Babych's and Sharoff's success in attracting industrial funding and the impact on the products, services and work-flow of industrial and organisational partners is based on their unique combination of expertise and their shared interest in making rapidly developing natural language processing technologies accessible to a range of translation communities, thus initiating wider research and development. Their collaborative research has opened up new business opportunities and models for non-academic partners, and improved efficiency and consistency across a number of translation platforms and contexts:

Corporations: ABBYY Corp and Google Inc:
Collaboration with ABBYY Corp was based on Sharoff's work on computational lexicography [1,3,4] (on which he presented to an audience of 50 translation professionals in July 2011 [A]), and the CTS team's work on MT technologies (5,6). A statement from ABBYY's Director of Linguistics Research treats Sharoff's "discovery of variation in linguistic data ... coming from topics, genres or social stratification" [3, 4] as contributing to their "better understanding of the Web data" and helpful in their work in computational lexicography and MT [B]. Babych and Hartley's work on automated analysis of MT quality [5,6] led to invitation from ABBYY for an expert assessment of their MT technologies, which gave the corporation an "awareness and confidence in the prospects of these technologies and was used during the audit of... ABBYYMT and Semantic Analysis projects audit by governmental and commercial organisations" [B].

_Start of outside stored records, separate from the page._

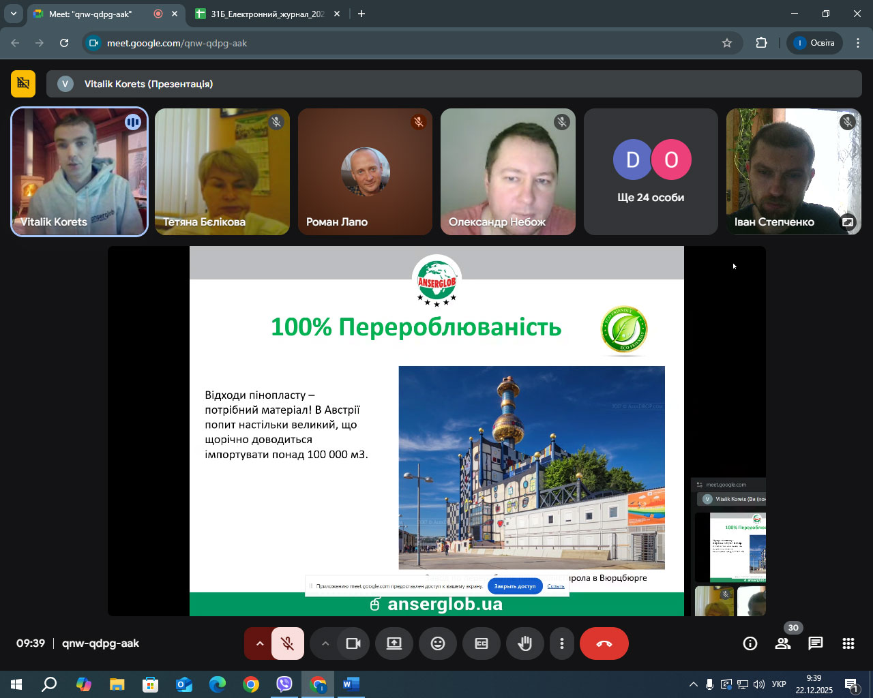Open meeting details info icon
The width and height of the screenshot is (873, 698).
coord(750,643)
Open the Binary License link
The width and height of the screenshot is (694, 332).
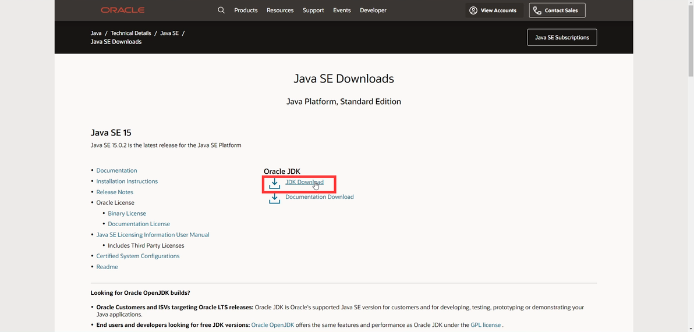click(x=127, y=213)
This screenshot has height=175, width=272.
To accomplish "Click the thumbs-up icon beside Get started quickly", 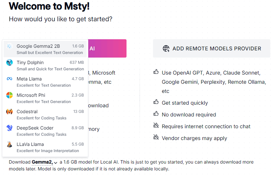I will 156,102.
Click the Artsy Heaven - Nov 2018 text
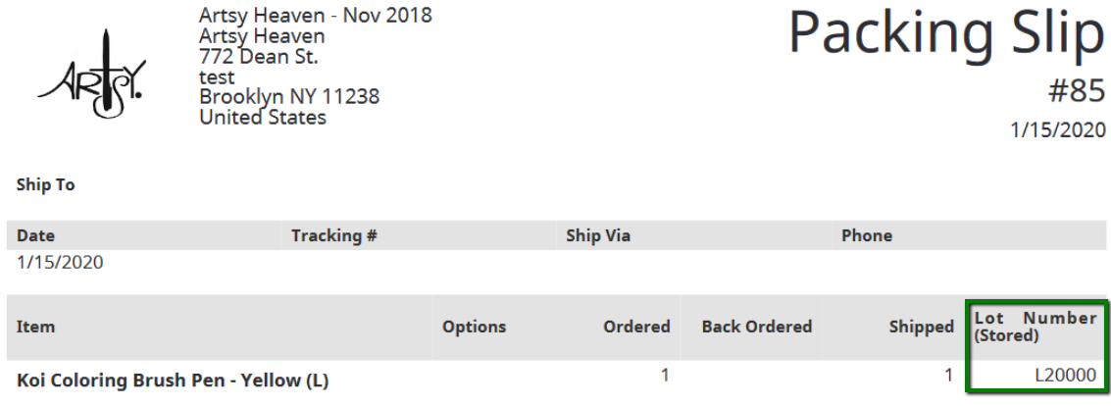 (x=316, y=15)
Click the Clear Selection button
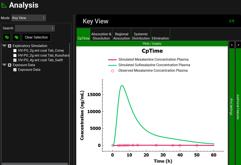Viewport: 241px width, 165px height. pos(36,37)
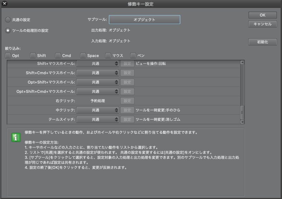Click the scrollbar down arrow

coord(242,122)
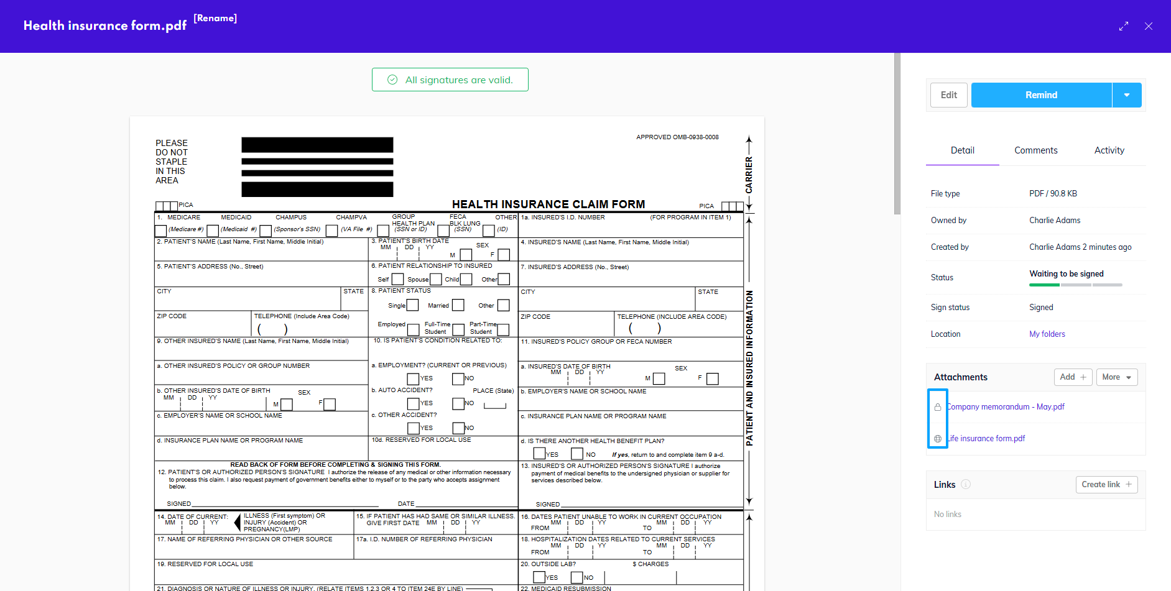
Task: Open the Detail tab
Action: tap(962, 150)
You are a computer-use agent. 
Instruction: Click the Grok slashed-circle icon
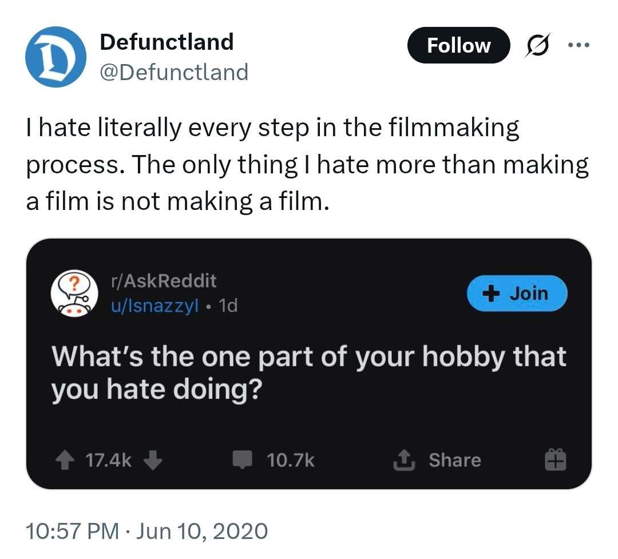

The ASSIST research into automatic Web document classification [3], particularly the development of ideas around "Web page classification" prompted an expression of interest from Google Inc. in 2008 [C]. Sharoff subsequently received a Google Research Award [iii], and was invited to present the CTS team's research to a group of 15 senior staff members at Google headquarters in Zurich in December 2008. Google has since integrated document classification functionality into its searches, improving effectiveness and user experience.

Small business: Lingenio GmbH:
As part of the FP7 Marie Curie IAPP (Industry-Academia Partnership and Pathways) project HyghTra [vii], CTS worked together with a German translation company Lingenio GmbH to produce a technology for rapid development of hybrid MT systems. Using statistical techniques to automatically build linguistic resources, Babych's and Sharoff's contribution allowed Lingenio to harvest and annotate large collections of electronic texts, extract translation equivalents, create lists of related terms across languages, and evaluate MT systems. Using this technology, the company was able to re-design and streamline their system development cycle and create MT products for a number of new languages, including Dutch, Spanish, French, Russian and Ukrainian (a range previously unattainable due to financial cost). In addition, a new development framework for MT systems has enabled Lingenio to add languages and translation directions within shorter time frames. Finally, the developer-oriented environment created for the project has proved to be effective as a tool for MT customisation, while the support of authoring documents in a non-native language has enabled individuals to increase their productivity [D]. A 5-day workshop involving 11 translators was jointly organised by CTS and Lingenio in April 2013, in order to share best practice and gather feedback from users.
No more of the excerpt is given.